■ **TEKS BACAAN**
====

Jika penyair mahir mengkonkretkan kata-kata yang, maka pembaca seolah-olah
melihat apayang dilukiskan penyair. Dengan demikian pembaca terlibat penuh
secara batin ke dalam puisinya.
Bahasa Figuratif
Penyair menggunakan bahasa yang bersusun-susun atau
berpigura sehingga disebut bahasa figuratif. Bahasa figuratif menyebabkan puisi
menjadi prismatis artinya memancarkan banyak makna atau kaya akan makna. Bahasa
figuratif adalah bahasa yang digunakan penyair untuk mengatakan sesuatu dengan
cara yang tidak biasa, yakni secara tidak langsung mengungkapkan makna. Kata
atau bahasanya bermakna kias atau bermakna lambang.

====

■ **DAFTAR TUGAS**
1 – Jawablah pertanyaan berikut berdasarkan teks bacaan tentang bahasa figuratif.
(a) Bahasa seperti apa yang digunakan penyair sehingga disebut bahasa figuratif?
(b) Apa arti puisi menjadi prismatis?
(c) Kata atau bahasa dalam bahasa figuratif bermakna apa?
2 – Sunting teks bacaan mulai dari "Jika penyair mahir" sampai dengan "ke dalam puisinya.", lalu tuliskan kembali bagian itu dengan mengganti "pembaca" menjadi "penikmat".

■ **DATA MENTAH**
====

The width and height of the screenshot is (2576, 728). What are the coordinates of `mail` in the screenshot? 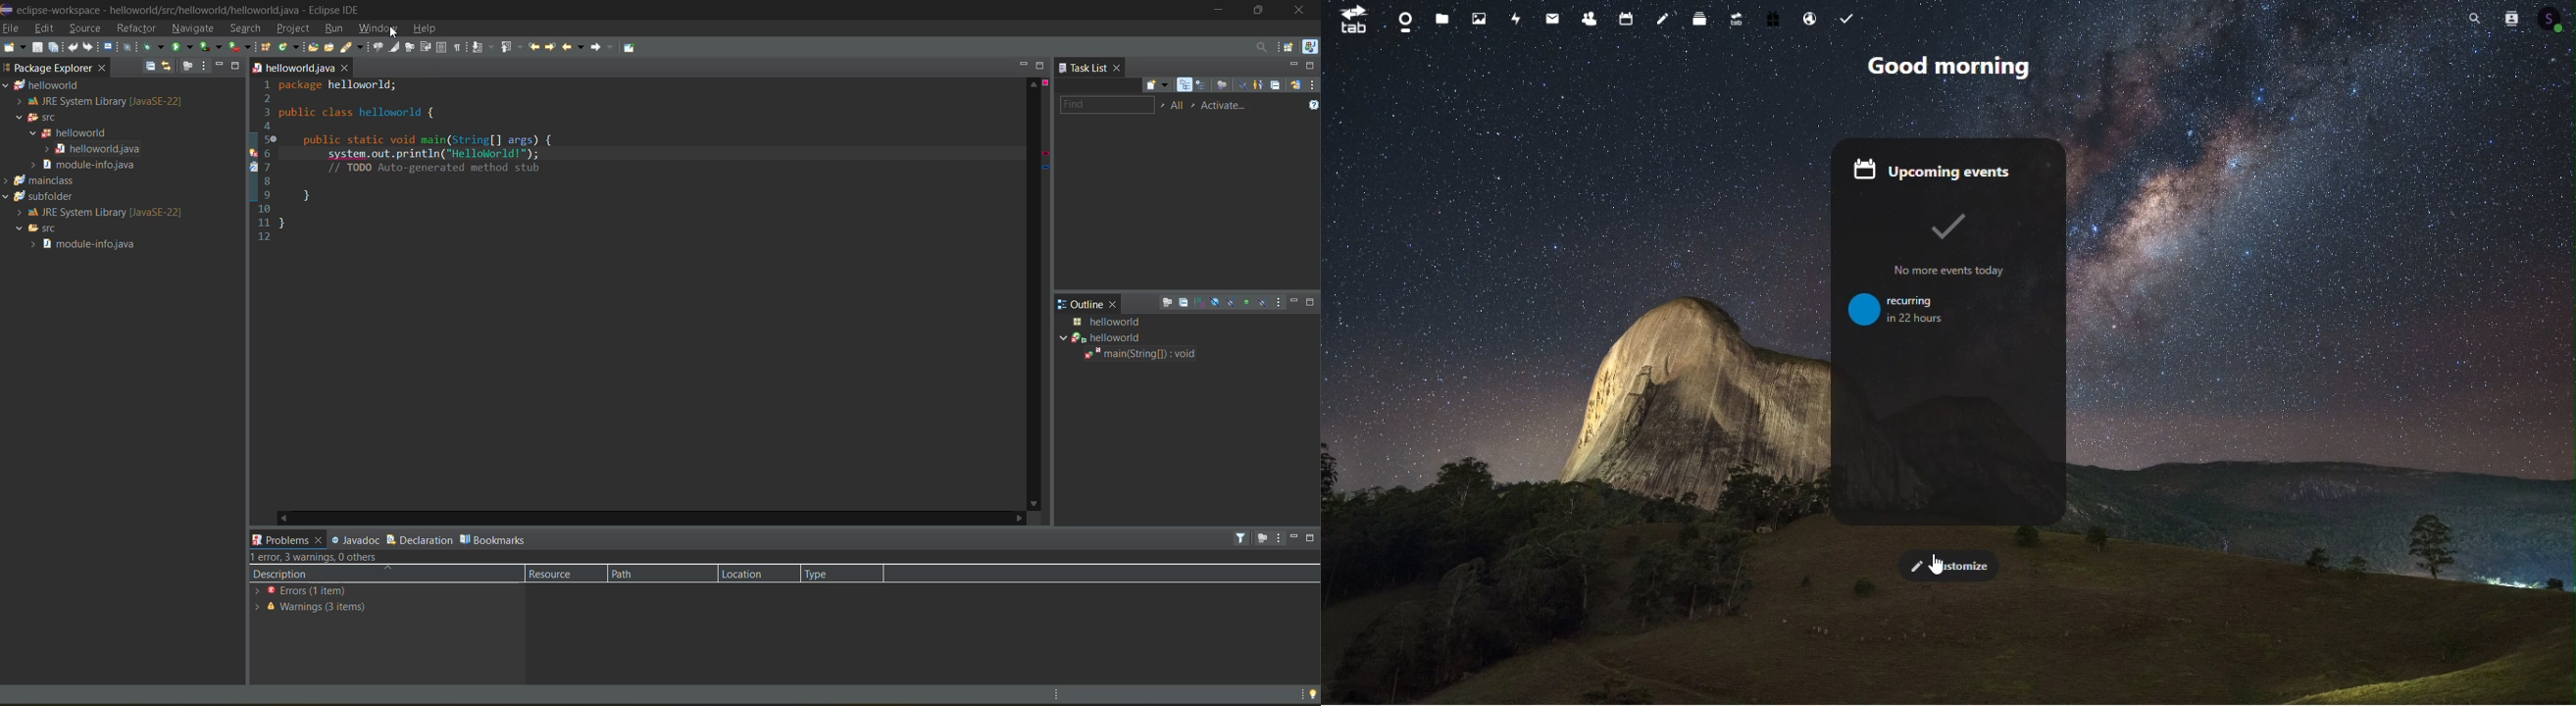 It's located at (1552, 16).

====

■ **KUNCI JAWABAN**
1 –
(a) Bahasa yang bersusun-susun atau berpigura.
(b) Puisi memancarkan banyak makna atau kaya akan makna.
(c) Bermakna kias atau bermakna lambang.

2 –
Jika penyair mahir mengkonkretkan kata-kata yang, maka penikmat seolah-olah
melihat apayang dilukiskan penyair. Dengan demikian penikmat terlibat penuh
secara batin ke dalam puisinya.